With both ends included, repeat exactly the lines of the entries below from the one containing "Reviews (0) [tab] (323, 345)" down to the one containing "О компании (750, 163)", and no others.

[Records drawn from a dataset]
____

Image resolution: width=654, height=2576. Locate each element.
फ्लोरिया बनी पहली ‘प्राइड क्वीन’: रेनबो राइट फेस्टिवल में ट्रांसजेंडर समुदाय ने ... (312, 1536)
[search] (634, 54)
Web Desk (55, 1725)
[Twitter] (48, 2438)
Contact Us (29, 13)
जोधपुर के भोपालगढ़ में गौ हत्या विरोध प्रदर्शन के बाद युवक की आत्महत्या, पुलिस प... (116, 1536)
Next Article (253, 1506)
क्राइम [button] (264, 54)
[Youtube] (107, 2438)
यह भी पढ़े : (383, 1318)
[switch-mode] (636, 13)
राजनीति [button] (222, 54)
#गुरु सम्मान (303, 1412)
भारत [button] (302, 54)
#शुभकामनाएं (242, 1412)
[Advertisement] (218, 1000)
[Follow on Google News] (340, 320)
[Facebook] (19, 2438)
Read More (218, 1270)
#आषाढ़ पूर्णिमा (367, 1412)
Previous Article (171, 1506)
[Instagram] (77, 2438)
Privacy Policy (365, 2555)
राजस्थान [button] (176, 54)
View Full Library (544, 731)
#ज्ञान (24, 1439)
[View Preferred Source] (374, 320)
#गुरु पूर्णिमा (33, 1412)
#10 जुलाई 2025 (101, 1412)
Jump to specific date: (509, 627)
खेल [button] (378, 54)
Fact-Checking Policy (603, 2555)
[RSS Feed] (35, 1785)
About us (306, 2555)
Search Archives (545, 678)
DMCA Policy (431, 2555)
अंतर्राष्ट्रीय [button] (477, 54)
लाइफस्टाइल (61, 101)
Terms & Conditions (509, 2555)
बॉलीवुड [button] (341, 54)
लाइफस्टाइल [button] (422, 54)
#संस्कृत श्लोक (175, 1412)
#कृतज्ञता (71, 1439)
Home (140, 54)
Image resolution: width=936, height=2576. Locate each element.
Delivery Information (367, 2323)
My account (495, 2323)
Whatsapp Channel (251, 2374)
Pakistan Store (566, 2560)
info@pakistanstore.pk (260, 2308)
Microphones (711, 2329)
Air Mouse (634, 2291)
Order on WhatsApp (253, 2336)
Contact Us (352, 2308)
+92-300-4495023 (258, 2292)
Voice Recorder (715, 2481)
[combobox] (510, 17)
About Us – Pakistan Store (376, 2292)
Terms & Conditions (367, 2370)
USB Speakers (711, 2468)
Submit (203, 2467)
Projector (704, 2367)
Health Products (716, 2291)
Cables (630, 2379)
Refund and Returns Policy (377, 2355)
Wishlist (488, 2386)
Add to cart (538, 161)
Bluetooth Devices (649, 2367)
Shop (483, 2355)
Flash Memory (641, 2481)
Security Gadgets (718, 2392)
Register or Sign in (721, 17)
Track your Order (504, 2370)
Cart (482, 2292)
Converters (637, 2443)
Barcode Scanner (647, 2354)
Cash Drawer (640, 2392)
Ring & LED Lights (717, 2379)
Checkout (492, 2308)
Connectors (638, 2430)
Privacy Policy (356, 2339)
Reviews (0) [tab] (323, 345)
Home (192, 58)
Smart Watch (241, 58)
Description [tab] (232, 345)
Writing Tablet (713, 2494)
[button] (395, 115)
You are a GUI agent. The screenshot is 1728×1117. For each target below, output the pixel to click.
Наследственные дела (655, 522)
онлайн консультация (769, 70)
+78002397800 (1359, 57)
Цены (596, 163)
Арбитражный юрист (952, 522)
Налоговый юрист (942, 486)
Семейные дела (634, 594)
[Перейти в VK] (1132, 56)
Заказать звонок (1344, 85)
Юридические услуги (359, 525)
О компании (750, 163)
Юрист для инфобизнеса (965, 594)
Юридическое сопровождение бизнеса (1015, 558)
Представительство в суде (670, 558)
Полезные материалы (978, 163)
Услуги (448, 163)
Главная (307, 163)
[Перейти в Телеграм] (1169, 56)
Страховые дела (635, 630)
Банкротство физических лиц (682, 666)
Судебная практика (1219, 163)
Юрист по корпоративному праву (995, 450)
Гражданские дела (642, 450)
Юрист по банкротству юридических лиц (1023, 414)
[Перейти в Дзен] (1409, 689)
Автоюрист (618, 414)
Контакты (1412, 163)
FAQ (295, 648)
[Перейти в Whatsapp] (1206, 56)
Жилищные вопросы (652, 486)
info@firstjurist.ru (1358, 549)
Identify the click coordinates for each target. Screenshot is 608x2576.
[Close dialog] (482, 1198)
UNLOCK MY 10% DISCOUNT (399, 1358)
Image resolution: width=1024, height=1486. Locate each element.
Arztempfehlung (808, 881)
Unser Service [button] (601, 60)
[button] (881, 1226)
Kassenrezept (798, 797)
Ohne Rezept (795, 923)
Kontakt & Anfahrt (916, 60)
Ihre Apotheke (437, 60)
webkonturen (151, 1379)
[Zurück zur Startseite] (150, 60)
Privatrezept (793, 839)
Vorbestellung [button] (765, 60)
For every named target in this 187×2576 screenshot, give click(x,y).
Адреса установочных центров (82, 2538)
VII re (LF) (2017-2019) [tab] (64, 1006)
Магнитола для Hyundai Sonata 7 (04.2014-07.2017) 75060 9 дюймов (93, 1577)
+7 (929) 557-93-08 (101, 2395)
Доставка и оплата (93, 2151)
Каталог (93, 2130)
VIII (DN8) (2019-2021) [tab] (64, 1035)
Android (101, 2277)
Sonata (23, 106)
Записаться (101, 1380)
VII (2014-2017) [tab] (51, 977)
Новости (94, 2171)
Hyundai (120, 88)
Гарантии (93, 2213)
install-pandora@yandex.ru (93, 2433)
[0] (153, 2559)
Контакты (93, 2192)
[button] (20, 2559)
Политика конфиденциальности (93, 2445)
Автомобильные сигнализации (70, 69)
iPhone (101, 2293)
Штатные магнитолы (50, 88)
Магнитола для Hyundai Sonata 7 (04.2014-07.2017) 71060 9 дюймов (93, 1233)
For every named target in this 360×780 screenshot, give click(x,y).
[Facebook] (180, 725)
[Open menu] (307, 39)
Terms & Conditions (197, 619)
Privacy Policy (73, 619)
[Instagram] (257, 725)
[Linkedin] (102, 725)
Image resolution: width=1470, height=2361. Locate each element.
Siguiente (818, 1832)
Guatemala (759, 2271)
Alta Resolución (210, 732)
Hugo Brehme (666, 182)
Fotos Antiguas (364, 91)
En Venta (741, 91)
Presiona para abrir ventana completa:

____

__Response area__
Reviews (0) [tab] (323, 345)
Home (192, 58)
Smart Watch (241, 58)
Description [tab] (232, 345)
Writing Tablet (713, 2494)
[button] (395, 115)
You are a GUI agent. The screenshot is 1728×1117. For each target below, output the pixel to click.
Наследственные дела (655, 522)
онлайн консультация (769, 70)
+78002397800 (1359, 57)
Цены (596, 163)
Арбитражный юрист (952, 522)
Налоговый юрист (942, 486)
Семейные дела (634, 594)
[Перейти в VK] (1132, 56)
Заказать звонок (1344, 85)
Юридические услуги (359, 525)
О компании (750, 163)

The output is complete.